Chapter 4: Production Deployment: Inference, Fine-Tuning & Enterprise AI Workflows
Learning Objectives
Deploy large language models (up to 200B+ parameters) for local inference on DGX Spark using quantization and memory optimization
Execute supervised fine-tuning and LoRA/QLoRA adaptation workflows within the 128GB unified memory constraints
Build local Retrieval-Augmented Generation (RAG) pipelines and agentic AI systems on DGX Spark
Evaluate DGX Spark architectural limitations, ARM compatibility challenges, and plan migration paths to datacenter DGX systems
Section 1: Large-Scale Model Inference on a Single Node
Pre-Quiz: Quantization & Engine Configuration
1. A 70B-parameter model stored in FP16 requires approximately 140GB of memory. What is the primary purpose of FP4 quantization on DGX Spark?

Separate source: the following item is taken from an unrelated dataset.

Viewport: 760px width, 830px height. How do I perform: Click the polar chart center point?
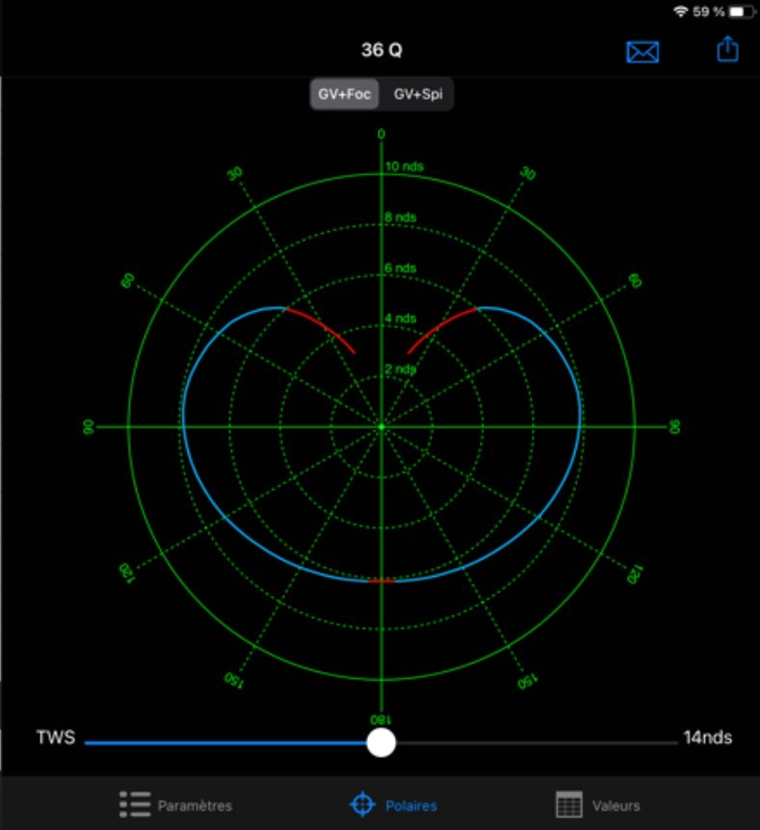tap(381, 427)
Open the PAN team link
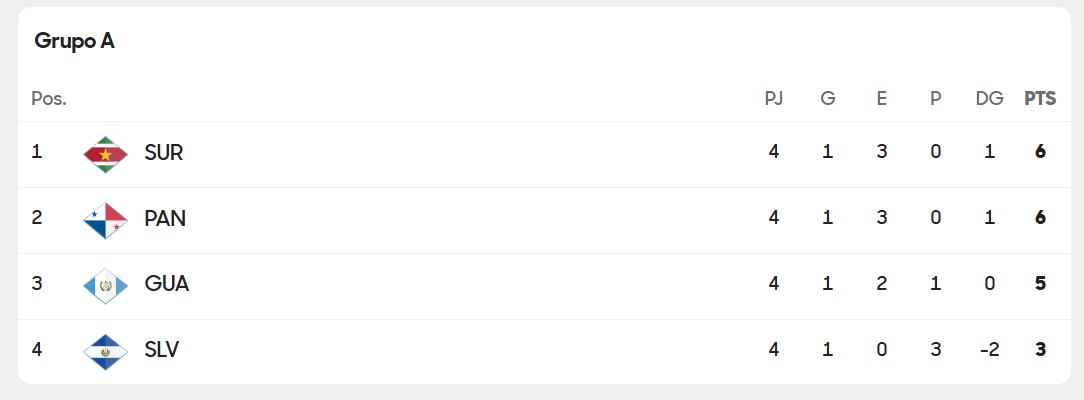The height and width of the screenshot is (400, 1084). [x=165, y=218]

To speed up model training by reducing gradient computation
To compress model weights so they fit within the 128GB unified memory
To convert the model from ARM to x86 architecture format
To enable the model to run on CPU instead of GPU
2. What is the key trade-off when choosing TensorRT-LLM over vLLM on DGX Spark?
TensorRT-LLM uses less memory but produces lower-quality outputs
TensorRT-LLM has faster cold starts but lower throughput
TensorRT-LLM delivers higher throughput but has much longer cold start times and higher configuration complexity
TensorRT-LLM is open-source while vLLM is proprietary
3. Which quantization formats does DGX Spark's Blackwell architecture support at 4-bit precision?
INT4 and BF4
NVFP4 and MXFP4
FP4 and INT8
GPTQ and AWQ
4. vLLM uses a memory management technique called PagedAttention. What does this achieve?
It pages model weights to disk when GPU memory is full
It efficiently handles variable-length sequences by dynamically allocating memory rather than reserving fixed blocks
It compiles models into native GPU binaries for faster execution
It splits the model across multiple GPUs automatically
5. Why does the Llama-3.3-70B model achieve only 4.51 tok/s under NVFP4 while GPT-OSS-120B achieves 34.57 tok/s under MXFP4?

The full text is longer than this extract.